_Directive_.
Put the data below into a JSON list of strings, one string per line, running from the line with "Given: Open the histogram chart tool" up to and including the line with "[x=628, y=185]", and skip any blank lines. Leave the pictures out of the answer.

_Provided data_.

# # # #

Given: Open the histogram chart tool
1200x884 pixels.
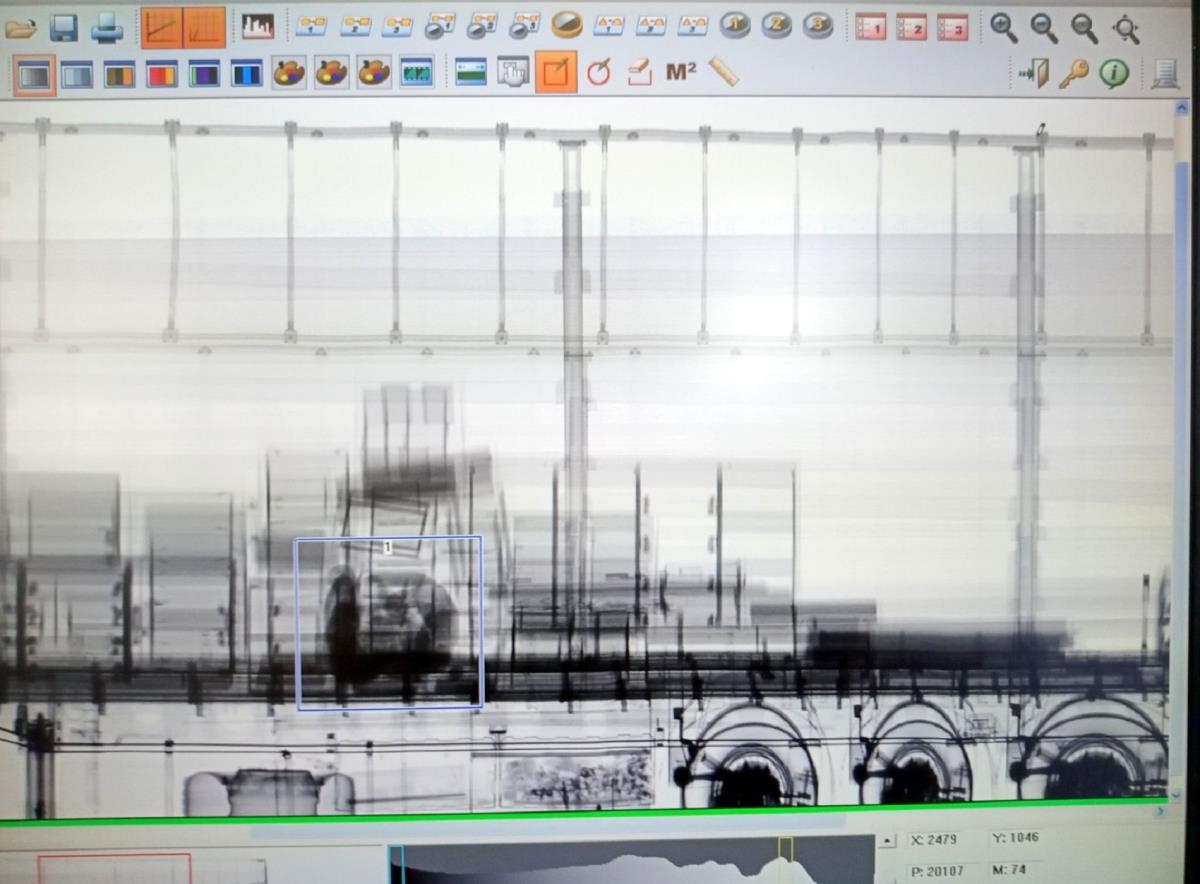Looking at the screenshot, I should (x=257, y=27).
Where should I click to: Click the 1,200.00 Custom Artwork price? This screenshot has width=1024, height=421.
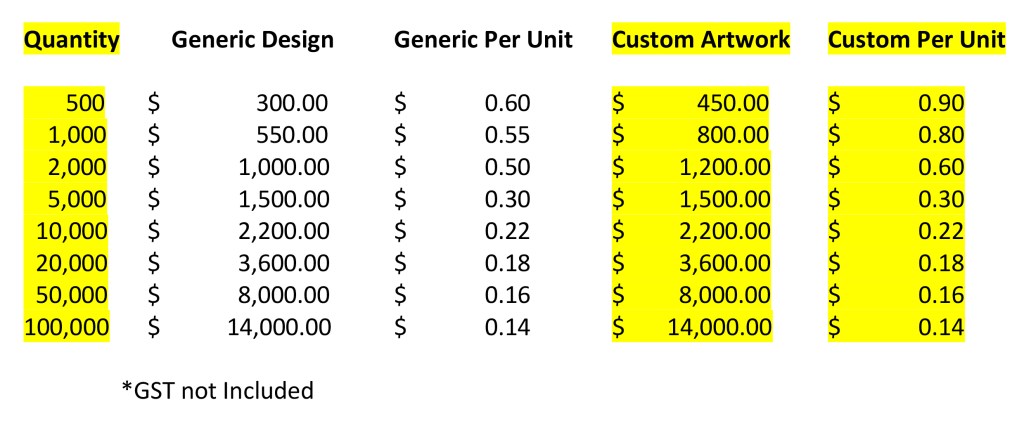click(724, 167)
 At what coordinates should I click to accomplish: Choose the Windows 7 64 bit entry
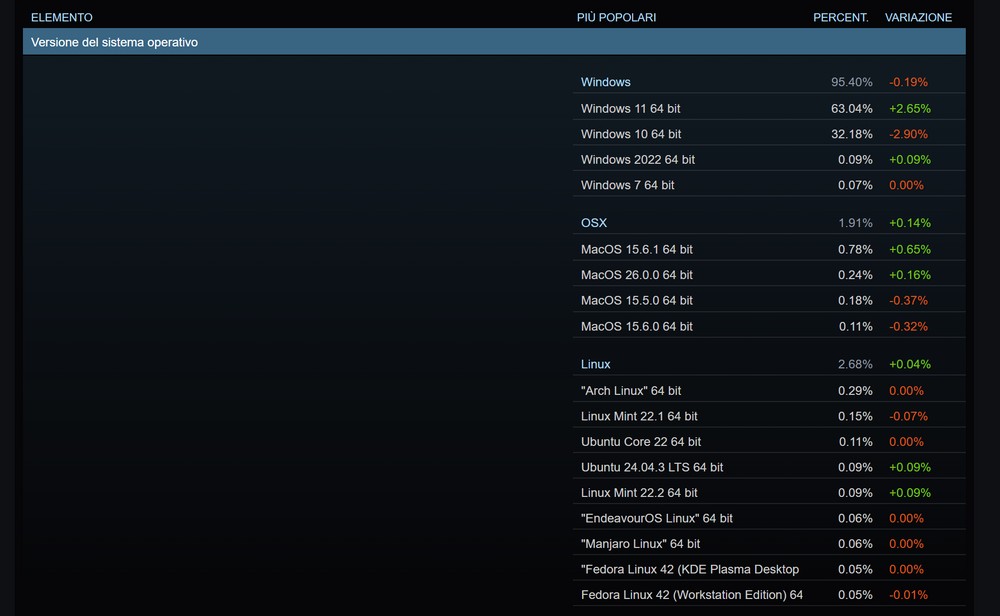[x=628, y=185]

# # # #

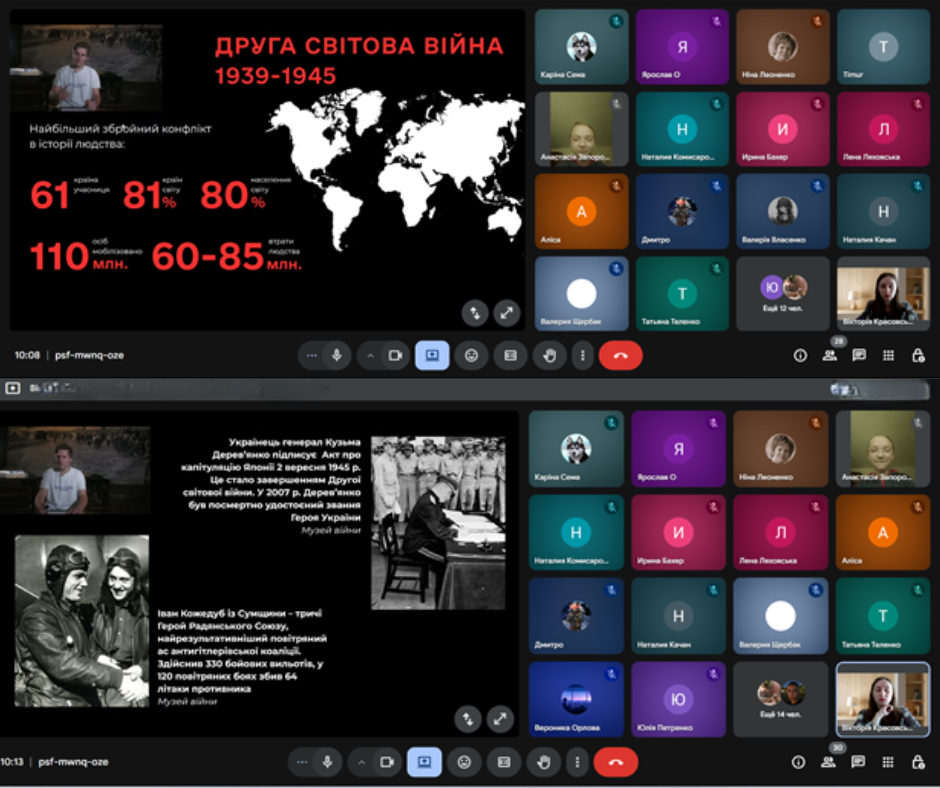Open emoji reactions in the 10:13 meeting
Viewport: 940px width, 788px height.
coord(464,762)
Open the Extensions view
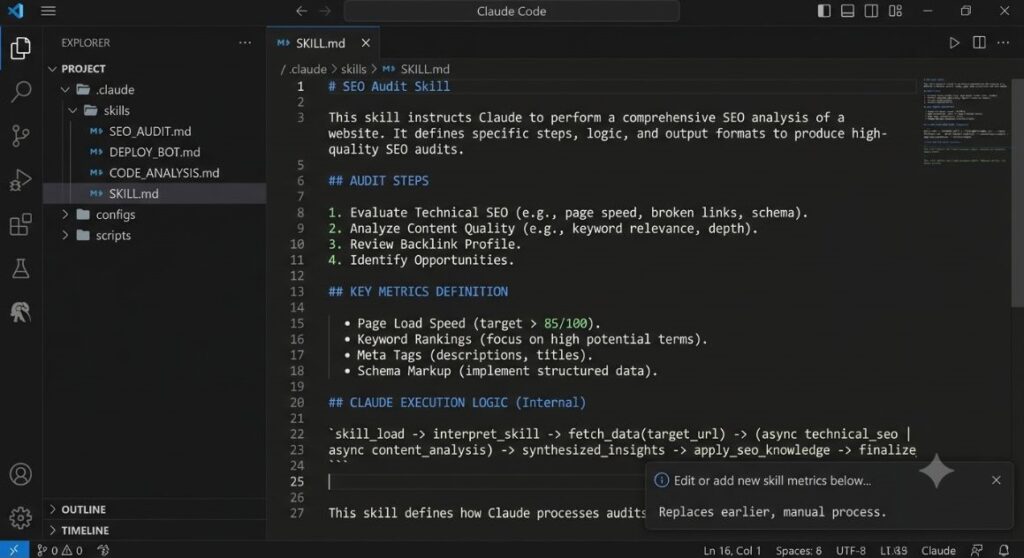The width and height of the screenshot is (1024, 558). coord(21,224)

# # # #

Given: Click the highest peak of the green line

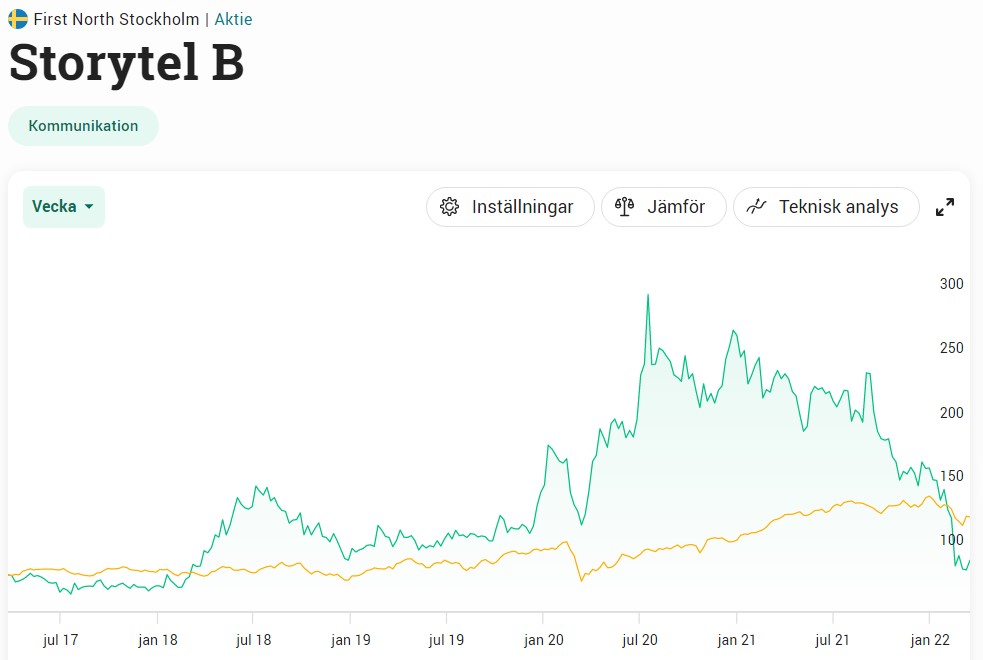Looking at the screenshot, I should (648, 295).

# # # #

_Task result_.
[
  "Given: Open the histogram chart tool",
  "1200x884 pixels.",
  "Looking at the screenshot, I should (x=257, y=27).",
  "Where should I click to: Click the 1,200.00 Custom Artwork price? This screenshot has width=1024, height=421.",
  "click(724, 167)",
  " At what coordinates should I click to accomplish: Choose the Windows 7 64 bit entry",
  "[x=628, y=185]"
]